■ TASK BRIEF
Continue the passage that follows on anxiety and acceptance and commitment therapy, picking up after its last sentence.

■ READING PASSAGE
I’ve learned a lot about anxiety and how our thoughts and emotions can combine in toxic and psychologically inflexible ways. One of the intervention methods I have found helpful from acceptance and commitment therapy (ACT) is by now one of the most researched and broadly applicable interventions in behavioral science. Six lessons stand out from this kind of therapy.

1. Let Go of Evaluations. When we experience an emotion, we quickly evaluate it as good or bad, as something we want or as something we do not want. These evaluations often overshadow our emotional experience. We dive into “anxiety is bad” before we even know what we are feeling or where we feel it. Anxiety can present itself in all kinds of ways: from trembling hands to a churning stomach, to electricity flowing through our body. We might feel uneasy, restless even, with a sense of impending doom. Thoughts and fragments of memory flitter through our minds. Odd as it may sound, there is a richness to anxiety as a whole experience that we deny ourselves by immediately labeling this experience as “bad” and rushing to escape from it.

That “voice” you might here is your expression of your inner evaluation and problem-solving that told me I had to run, fight, freeze in place, or hide from “bad” emotions. You probably have your own version of this experience. If you slow down, however, and respectfully decline that command, you can learn from your emotions. You can observe the anxiety. You can ask yourself questions like Where do I feel my anxiety? What is it encouraging me to do? Is it moving? What else am I feeling? Describe the experience of anxiety, appreciate it, and then grow stronger because of it.

■ PROVIDED INFORMATION
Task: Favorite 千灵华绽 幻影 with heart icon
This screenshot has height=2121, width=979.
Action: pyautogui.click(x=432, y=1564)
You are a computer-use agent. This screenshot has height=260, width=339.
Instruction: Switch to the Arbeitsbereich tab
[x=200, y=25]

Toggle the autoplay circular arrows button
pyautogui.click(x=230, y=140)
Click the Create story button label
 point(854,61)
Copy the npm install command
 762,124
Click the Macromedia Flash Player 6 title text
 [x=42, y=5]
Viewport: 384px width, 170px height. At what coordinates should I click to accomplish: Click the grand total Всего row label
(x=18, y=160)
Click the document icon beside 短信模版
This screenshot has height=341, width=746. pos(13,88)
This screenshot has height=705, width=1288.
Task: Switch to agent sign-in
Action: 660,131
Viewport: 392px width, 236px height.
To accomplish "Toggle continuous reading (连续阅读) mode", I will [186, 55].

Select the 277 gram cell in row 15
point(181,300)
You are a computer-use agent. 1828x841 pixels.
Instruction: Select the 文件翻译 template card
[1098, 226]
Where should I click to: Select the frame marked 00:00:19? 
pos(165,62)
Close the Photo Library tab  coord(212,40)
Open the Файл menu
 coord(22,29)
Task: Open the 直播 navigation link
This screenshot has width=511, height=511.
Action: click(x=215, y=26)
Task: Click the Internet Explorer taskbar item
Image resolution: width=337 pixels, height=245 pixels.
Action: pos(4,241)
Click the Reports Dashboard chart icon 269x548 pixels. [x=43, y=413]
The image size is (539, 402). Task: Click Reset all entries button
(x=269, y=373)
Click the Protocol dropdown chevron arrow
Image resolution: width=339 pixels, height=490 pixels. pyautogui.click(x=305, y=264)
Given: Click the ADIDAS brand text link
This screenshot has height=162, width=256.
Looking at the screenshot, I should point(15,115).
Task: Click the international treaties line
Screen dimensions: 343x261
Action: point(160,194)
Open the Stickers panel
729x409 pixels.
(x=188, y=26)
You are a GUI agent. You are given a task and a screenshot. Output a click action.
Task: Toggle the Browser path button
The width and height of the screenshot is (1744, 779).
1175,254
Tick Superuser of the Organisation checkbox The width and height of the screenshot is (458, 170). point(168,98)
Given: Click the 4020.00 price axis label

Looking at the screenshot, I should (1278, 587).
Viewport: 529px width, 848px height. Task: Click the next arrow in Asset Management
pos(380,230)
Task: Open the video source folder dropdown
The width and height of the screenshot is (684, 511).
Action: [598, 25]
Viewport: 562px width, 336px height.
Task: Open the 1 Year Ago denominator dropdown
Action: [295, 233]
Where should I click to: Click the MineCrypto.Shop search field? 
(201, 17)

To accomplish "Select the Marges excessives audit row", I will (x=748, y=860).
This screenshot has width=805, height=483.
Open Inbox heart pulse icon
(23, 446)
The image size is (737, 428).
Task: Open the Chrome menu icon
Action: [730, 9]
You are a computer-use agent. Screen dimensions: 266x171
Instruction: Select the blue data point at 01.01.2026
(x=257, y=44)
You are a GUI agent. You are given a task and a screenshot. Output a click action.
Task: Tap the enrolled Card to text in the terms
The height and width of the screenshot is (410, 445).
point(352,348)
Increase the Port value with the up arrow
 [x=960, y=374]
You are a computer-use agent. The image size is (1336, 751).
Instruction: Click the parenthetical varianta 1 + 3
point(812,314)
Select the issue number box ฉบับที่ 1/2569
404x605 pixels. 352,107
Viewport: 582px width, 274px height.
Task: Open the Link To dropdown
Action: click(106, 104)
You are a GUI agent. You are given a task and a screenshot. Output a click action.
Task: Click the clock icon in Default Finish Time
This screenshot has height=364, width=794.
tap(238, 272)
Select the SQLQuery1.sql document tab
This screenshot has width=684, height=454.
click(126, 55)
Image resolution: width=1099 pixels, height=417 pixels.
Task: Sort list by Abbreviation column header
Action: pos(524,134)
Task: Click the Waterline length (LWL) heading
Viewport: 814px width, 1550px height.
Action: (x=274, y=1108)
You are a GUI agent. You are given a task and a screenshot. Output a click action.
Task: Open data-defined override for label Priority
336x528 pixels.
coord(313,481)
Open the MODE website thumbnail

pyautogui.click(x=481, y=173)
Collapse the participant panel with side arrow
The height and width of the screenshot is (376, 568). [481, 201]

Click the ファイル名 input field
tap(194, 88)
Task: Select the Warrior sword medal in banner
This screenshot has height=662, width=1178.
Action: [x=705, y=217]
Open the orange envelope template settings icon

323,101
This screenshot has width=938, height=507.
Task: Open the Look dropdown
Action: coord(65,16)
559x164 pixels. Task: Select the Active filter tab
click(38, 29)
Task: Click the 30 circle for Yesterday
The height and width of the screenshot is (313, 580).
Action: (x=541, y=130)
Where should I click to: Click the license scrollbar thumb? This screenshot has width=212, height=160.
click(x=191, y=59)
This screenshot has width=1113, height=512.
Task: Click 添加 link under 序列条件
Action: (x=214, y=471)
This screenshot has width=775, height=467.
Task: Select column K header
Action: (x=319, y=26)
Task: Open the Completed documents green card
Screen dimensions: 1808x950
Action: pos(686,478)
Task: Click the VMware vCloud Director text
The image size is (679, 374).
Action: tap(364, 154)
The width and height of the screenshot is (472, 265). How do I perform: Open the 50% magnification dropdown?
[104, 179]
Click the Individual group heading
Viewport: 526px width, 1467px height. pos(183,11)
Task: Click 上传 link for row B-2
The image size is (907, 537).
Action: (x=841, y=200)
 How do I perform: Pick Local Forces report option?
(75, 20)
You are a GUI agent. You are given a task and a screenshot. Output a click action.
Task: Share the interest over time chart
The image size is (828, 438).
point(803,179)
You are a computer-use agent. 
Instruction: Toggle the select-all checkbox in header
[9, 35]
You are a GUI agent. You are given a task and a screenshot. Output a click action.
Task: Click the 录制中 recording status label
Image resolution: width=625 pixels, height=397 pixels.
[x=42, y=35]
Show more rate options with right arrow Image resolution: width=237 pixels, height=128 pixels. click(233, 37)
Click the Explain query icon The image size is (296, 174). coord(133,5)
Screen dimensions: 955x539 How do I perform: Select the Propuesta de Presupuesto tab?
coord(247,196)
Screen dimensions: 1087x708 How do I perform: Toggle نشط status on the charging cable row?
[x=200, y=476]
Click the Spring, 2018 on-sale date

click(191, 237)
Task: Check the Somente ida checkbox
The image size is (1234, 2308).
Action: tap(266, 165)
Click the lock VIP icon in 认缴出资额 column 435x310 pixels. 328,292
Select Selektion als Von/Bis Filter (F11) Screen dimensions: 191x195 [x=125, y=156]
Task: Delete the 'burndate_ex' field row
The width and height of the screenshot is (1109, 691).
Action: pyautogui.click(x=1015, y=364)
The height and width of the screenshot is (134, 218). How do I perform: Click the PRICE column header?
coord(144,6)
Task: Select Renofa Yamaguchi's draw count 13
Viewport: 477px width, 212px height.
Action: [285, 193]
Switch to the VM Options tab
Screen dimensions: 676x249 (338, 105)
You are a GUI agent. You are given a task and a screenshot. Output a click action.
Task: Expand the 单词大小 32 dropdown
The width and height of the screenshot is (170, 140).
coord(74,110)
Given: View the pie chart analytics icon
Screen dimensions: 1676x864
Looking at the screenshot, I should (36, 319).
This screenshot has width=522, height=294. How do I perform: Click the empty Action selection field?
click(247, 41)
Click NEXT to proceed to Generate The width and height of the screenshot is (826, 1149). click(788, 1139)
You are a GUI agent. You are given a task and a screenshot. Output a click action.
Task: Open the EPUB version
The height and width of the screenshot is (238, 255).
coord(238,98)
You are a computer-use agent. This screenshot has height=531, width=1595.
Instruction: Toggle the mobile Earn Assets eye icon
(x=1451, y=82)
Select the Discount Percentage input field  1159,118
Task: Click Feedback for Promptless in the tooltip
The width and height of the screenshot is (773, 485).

■ ANSWER TO THIS EXERCISE
2. Open Up to Your Anxiety. Underneath anxiety are often other emotions that ask for attention. There may be sadness, loneliness, regret, jealousy, or even anger. And when we fail to address these other emotions appropriately, more anxiety is likely to follow. The healthy way forward is to open up to anxiety and these other hidden emotions. This means taking a moment to notice and feel the emotions inside of your body. Observe them. Feel them. And then breathe into them and allow them to expand inside of you. You can ask yourself, What else am I feeling right now? and What else is inside of these feelings?

Letting go of evaluations and opening up to your experience is not a one-and-done event. It’s more like an ongoing conversation with someone important to whom you haven’t spoken in a long while. Metaphorically, instead of shutting the conversation down at the earliest possibility, stay curious and learn more.

3. Let Go of Control. Emotional openness often produces peace of mind, but it’s a mistake to assume that means that you can control the content of your emotions. Stay with what you can control: your relationship to your emotions.

4. Look at the Other Side of Anxiety. One reason why it’s so important to open up to our emotions is that underneath difficult emotions are our deepest yearnings. We hurt where we care, and we care where we hurt. I’ve never met a socially anxious person who doesn’t want to be with people. If you are struggling with an emotion, stop and flip it over. What does this emotion suggest you deeply care about?

5. Listen to Your Body. Human cognition is likely only several hundred thousand years old. By contrast, the ability of our animal ancestors to feel and learn by experience is half a billion years old. When you put your problem-solving mind on a leash, you can begin learning from your anxiety and other emotions more intuitively. Focus less on solving challenges and more on experiencing them within your body. This is about what you are feeling. The mindset of observing, describing, and appreciating emotions and sensations goes beyond interpretation. It starts with your own body as your history affects it. Taking time to feel fully and without needless defense goes beyond your evaluative mind.

6. Don’t Cling to “Good” Feelings. In our culture, we are often told to be happy, to feel confident, and to have pride. But for emotions to do their work, these cannot be fixed in place. They must come and go—like a flowing river over ever-changing features of our current situation. A person who is clinging to “happiness” is not really happy. The very act of clinging says, This cannot go away or else! which in itself causes unhappiness (very much as with the emotion avoider who has a mindset that says, This cannot show up or else!). In the world of emotion, if you’re not willing to lose it, you’ve lost it.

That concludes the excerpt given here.